OK, lets start with the basics. Is this ute intended to carry a full load of wood for the fire 3 times a week & a couple of loads of bricks on odd numbered days? If so, then the long stroke A15 will haul the load much more efficiently than the A10 ever will. Perhaps it's just you & your honey out for long, slow Sunday afternoon cruises along the beachfront & fuel costs an arm & a leg. Then a nicely tuned round port 1200 will be a good choice.
Do you want to just sit & smoke up the tyres all afternoon, then a blown A14 could be the answer.

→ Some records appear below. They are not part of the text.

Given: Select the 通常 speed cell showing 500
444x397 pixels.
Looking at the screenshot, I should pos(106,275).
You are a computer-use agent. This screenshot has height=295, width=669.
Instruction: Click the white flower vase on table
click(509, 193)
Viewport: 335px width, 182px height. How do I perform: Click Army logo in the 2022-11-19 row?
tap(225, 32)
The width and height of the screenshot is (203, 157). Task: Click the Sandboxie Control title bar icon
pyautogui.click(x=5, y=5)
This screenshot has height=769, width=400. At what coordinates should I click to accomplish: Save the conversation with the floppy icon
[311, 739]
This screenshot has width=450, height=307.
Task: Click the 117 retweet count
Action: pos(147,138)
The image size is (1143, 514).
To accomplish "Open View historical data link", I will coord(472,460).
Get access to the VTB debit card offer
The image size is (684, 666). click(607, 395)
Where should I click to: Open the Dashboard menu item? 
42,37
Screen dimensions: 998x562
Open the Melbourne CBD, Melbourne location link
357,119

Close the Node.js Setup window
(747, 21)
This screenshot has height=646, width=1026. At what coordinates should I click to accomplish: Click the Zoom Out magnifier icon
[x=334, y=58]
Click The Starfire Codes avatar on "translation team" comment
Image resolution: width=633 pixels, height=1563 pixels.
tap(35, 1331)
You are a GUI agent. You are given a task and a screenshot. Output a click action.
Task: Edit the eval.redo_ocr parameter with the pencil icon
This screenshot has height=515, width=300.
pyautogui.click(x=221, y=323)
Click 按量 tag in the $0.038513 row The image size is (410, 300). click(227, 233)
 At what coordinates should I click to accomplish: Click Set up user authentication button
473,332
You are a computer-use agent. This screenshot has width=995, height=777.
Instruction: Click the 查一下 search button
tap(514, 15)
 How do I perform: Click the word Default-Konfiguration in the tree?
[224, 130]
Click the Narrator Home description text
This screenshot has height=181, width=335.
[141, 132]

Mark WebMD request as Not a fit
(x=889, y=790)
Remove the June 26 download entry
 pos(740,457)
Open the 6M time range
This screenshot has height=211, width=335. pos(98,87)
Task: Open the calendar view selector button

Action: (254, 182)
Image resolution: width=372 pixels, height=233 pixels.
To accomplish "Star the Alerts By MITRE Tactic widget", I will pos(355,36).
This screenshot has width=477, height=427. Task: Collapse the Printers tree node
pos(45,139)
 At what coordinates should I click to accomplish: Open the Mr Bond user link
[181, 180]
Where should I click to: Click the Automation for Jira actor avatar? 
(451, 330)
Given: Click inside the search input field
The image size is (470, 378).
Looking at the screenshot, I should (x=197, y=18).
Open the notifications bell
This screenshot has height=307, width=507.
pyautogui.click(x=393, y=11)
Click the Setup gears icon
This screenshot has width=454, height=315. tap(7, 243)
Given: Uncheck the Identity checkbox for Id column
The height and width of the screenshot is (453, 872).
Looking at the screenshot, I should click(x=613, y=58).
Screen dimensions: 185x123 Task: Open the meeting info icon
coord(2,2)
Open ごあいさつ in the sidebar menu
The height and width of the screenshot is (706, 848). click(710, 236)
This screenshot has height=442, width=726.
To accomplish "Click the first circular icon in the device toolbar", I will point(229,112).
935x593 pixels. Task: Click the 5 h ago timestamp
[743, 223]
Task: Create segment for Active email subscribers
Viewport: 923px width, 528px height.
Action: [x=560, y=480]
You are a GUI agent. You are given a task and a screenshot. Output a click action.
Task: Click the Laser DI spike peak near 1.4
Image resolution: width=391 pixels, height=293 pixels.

But it looks like you want spirited performance, but with economy to boot. On the upside, the B20 ute is the lightest of them all, so a 1200 engine will very likely be the best compromise. I say a 1200 because it will fit your chassis without mods, while the 1974 & later A12, will not.
If you want economy & performance, then which one is more important to you? For now, I will go with economy in a high density urban environment. In this case, a round port 1000 head will serve nicely as this puts the heater fitting in the right place. See if you can get some 1000 pistons as these have flat tops & raise the compression. A little more compression will improve the efficiency of each drop of fuel burned.
Induction. There are many to chose from, but for the moment I will rule out the most efficient one, EFI, on cost grounds. You now have two basic choices. The original manifold with a larger Weber carb, or an aftermarket manifold with two SU carbs. I will ignore the dual Weber side draught setup as the last thing you are likely to get with this is economy. A single sidedraught Weber is a better choice from both a cost, as well as an overall performance perspective in my view, but neither of these two inductions offer ported vacuum for the distributor, & this will negatively affect economy.
The single downdraught Weber is the simplest, but correctly tuning it can be a fussy affair. None the less, it will surprise you just how well it can run, ... & how economical, it can be.
I rather like the twin SU setup, but the manifold & parts can be a little difficult to source. As long as the carbs are in 'as new' mechanical condition, & tuned correctly, they will be a source of absolute joy.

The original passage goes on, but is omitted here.